2022 Corporate Risk Map
Emerging Risk Management
Starting in 2020, Wistron has referred to the emerging risk reports released by external institutions every year (such as the Global Risk Report by the World Economic Forum) in order to identify emerging risks through the 4 main processes of "confirm the environment and background of the industry, evaluate the risks (risk identification, risk analysis, and risk assessment), risk handling, and monitoring and review". We compiled the comments of the managers to identify emerging risks and formulate risk reduction measures.
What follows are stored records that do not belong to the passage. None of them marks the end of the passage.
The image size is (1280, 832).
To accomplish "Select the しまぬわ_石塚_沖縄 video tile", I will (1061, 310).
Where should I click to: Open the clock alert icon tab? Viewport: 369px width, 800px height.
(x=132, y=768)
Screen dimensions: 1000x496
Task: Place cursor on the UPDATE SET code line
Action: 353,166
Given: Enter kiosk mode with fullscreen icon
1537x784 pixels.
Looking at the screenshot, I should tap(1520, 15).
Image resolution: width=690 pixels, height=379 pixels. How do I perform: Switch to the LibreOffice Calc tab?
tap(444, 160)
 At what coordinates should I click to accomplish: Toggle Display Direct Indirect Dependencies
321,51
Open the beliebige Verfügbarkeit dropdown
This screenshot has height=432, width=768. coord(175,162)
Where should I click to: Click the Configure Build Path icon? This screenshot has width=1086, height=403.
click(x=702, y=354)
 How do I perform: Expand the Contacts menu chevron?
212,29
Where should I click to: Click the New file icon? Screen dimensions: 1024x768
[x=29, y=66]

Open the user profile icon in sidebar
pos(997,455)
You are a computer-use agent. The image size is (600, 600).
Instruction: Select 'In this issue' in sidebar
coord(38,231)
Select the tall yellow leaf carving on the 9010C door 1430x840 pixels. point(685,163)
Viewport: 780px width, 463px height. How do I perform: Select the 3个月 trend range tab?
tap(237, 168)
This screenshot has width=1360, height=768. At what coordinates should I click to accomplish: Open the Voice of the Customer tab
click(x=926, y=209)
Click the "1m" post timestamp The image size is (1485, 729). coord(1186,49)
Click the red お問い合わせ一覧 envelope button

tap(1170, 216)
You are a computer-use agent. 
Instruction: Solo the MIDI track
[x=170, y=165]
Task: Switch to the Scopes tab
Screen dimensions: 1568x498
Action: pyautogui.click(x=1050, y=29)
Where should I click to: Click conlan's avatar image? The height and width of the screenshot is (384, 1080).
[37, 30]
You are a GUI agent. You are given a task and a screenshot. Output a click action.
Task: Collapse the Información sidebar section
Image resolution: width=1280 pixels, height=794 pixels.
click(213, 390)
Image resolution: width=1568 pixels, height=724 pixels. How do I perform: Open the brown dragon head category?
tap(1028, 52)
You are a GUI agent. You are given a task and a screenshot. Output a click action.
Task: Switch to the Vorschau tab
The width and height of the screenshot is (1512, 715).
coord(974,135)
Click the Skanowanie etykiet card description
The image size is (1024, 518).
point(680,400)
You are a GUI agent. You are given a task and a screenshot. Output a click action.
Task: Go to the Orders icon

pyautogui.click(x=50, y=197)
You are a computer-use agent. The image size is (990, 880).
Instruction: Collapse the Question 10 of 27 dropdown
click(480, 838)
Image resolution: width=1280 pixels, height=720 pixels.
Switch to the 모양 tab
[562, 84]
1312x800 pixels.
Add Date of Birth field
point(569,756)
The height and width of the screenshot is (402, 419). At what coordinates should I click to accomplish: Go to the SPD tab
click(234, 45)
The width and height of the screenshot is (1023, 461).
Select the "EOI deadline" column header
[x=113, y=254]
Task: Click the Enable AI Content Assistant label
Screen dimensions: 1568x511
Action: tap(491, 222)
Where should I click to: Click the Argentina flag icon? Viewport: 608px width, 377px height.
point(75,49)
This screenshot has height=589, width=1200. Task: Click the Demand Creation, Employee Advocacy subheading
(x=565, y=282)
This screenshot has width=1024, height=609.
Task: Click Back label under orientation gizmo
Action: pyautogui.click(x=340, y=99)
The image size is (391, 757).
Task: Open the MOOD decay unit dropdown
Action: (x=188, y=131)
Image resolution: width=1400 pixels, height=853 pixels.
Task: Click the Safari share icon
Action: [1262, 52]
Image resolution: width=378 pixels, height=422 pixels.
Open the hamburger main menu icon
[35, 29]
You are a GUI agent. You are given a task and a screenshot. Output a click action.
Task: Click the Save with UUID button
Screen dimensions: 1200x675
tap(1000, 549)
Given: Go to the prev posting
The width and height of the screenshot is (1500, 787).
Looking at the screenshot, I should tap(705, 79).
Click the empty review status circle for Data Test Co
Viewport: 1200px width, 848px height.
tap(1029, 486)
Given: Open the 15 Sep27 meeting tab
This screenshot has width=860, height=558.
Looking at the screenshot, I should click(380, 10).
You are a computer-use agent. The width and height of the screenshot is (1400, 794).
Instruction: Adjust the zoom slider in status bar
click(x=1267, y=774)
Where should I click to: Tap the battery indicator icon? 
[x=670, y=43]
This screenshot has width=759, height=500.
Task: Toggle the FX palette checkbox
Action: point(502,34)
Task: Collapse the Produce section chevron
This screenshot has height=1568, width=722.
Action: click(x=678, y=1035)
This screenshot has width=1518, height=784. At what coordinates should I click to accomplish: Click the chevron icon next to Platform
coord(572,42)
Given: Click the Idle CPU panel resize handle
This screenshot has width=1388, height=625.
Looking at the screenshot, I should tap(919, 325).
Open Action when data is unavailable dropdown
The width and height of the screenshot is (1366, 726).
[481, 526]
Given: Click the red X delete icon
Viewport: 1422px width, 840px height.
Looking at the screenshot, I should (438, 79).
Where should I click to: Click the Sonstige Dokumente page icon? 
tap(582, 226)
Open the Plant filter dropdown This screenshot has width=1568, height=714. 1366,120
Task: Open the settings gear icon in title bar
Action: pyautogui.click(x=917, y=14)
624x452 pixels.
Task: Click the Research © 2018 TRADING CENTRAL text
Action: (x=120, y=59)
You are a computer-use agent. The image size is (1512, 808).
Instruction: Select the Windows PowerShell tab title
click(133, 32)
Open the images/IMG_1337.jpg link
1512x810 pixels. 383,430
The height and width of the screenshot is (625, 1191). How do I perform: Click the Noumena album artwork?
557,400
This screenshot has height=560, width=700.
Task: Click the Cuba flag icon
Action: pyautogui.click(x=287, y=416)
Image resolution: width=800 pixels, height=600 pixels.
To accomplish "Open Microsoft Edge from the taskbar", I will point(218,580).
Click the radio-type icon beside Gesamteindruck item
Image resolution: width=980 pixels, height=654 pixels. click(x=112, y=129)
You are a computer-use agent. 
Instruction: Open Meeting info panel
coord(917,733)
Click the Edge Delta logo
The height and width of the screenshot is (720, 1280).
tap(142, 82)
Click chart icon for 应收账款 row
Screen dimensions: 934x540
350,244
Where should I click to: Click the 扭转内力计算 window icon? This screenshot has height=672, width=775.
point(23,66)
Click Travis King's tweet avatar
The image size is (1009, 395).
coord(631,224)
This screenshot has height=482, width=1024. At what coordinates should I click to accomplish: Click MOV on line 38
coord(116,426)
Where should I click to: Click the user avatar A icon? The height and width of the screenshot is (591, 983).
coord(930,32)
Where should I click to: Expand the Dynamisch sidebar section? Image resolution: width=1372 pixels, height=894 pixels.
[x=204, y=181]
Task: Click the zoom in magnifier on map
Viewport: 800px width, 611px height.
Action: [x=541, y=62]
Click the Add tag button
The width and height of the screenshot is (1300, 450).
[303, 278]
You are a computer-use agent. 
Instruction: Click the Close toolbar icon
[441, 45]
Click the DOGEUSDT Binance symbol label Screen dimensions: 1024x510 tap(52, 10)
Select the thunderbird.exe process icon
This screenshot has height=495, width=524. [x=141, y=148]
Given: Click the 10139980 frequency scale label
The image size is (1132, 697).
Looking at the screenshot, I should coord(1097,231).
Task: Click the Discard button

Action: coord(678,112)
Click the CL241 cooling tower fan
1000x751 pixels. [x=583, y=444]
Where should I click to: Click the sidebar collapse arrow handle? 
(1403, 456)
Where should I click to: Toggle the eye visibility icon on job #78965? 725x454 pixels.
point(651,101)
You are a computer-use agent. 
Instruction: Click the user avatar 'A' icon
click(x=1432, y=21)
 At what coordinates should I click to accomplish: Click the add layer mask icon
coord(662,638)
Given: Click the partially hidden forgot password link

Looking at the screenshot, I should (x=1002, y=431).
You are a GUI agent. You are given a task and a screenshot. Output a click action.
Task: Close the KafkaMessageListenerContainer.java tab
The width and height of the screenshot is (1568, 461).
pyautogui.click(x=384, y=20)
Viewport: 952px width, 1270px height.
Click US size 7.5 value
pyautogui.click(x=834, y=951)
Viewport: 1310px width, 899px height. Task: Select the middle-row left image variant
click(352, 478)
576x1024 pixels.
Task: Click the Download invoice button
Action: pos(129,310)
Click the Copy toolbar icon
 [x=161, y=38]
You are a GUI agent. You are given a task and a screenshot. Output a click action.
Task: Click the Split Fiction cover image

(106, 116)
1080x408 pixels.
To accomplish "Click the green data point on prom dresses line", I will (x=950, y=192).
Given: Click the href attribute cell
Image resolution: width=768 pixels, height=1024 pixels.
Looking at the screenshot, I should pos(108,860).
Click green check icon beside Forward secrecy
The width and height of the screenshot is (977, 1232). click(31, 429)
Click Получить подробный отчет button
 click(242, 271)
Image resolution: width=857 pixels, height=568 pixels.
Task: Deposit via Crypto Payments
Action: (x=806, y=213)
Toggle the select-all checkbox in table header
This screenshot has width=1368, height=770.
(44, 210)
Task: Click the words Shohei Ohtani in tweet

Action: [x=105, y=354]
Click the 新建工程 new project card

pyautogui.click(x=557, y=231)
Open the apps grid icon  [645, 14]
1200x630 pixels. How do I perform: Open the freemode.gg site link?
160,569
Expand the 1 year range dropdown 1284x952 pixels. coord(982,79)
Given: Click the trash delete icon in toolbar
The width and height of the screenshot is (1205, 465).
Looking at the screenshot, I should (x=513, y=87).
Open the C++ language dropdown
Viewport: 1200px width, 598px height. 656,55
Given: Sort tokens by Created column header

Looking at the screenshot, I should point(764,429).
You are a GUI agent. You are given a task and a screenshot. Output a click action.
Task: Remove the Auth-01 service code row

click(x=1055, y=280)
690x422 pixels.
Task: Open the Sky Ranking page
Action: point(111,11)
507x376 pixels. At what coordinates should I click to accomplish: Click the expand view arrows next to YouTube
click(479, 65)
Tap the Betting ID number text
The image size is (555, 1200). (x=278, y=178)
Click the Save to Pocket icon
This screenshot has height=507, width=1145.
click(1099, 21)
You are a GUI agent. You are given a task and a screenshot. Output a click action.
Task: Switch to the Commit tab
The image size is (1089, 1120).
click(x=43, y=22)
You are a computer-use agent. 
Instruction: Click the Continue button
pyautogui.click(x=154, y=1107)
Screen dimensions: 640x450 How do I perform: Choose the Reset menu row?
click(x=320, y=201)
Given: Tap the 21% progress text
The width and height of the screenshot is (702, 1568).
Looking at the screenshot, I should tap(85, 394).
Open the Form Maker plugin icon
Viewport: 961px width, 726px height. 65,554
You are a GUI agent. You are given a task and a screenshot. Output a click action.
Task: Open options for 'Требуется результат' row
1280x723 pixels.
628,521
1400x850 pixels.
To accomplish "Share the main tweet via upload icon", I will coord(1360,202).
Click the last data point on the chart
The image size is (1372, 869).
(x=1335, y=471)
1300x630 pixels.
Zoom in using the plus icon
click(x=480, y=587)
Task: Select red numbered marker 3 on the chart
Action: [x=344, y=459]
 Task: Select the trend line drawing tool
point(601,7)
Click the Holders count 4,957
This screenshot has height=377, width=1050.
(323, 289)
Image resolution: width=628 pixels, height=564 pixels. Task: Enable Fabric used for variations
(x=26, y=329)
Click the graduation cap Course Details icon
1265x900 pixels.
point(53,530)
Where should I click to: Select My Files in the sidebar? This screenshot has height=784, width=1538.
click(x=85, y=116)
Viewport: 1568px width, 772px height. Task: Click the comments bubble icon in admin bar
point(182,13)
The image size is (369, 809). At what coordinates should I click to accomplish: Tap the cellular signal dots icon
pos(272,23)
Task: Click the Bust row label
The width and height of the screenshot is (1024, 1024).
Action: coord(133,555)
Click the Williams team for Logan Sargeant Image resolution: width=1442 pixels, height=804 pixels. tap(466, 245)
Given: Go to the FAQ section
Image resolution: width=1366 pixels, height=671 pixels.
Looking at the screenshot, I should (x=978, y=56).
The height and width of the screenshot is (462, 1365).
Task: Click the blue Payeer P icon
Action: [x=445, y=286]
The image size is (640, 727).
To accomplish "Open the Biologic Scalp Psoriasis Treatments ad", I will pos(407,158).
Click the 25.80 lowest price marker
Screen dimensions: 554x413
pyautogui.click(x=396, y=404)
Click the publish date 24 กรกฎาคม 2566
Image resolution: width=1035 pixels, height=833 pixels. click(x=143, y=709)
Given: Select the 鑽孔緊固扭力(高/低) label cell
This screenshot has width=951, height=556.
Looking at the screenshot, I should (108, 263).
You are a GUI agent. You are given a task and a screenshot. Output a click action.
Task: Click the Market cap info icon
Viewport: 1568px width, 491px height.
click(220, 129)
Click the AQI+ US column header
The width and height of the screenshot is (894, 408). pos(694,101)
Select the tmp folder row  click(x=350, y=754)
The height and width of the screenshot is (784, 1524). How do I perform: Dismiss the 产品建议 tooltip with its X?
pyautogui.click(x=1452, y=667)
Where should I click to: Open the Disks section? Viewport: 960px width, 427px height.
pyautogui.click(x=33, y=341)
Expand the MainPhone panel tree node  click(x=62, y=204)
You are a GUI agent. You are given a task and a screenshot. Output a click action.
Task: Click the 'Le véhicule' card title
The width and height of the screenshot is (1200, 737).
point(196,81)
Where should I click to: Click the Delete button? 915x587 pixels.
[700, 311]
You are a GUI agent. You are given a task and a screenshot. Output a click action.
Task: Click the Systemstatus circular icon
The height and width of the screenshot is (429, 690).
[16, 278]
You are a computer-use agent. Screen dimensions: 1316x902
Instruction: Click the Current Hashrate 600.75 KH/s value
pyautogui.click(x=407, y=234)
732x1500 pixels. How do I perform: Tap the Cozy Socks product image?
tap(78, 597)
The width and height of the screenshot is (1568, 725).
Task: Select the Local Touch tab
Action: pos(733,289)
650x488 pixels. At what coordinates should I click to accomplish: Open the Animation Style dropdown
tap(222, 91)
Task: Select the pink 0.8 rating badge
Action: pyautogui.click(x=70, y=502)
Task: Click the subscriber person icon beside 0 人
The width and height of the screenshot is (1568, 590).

The results are reported to the ESG Committee for early deployment and response. ( Starting from May 2023, the reporting responsibility has been shifted from the ESG Committee to the Audit Committee and the Board of Directors.) The main emerging risk items are transition risks: difficulty in obtaining regional renewable energy, geopolitical risk, and cost of living risk according to the identification results of emerging risks at the end of 2022 and early 2023.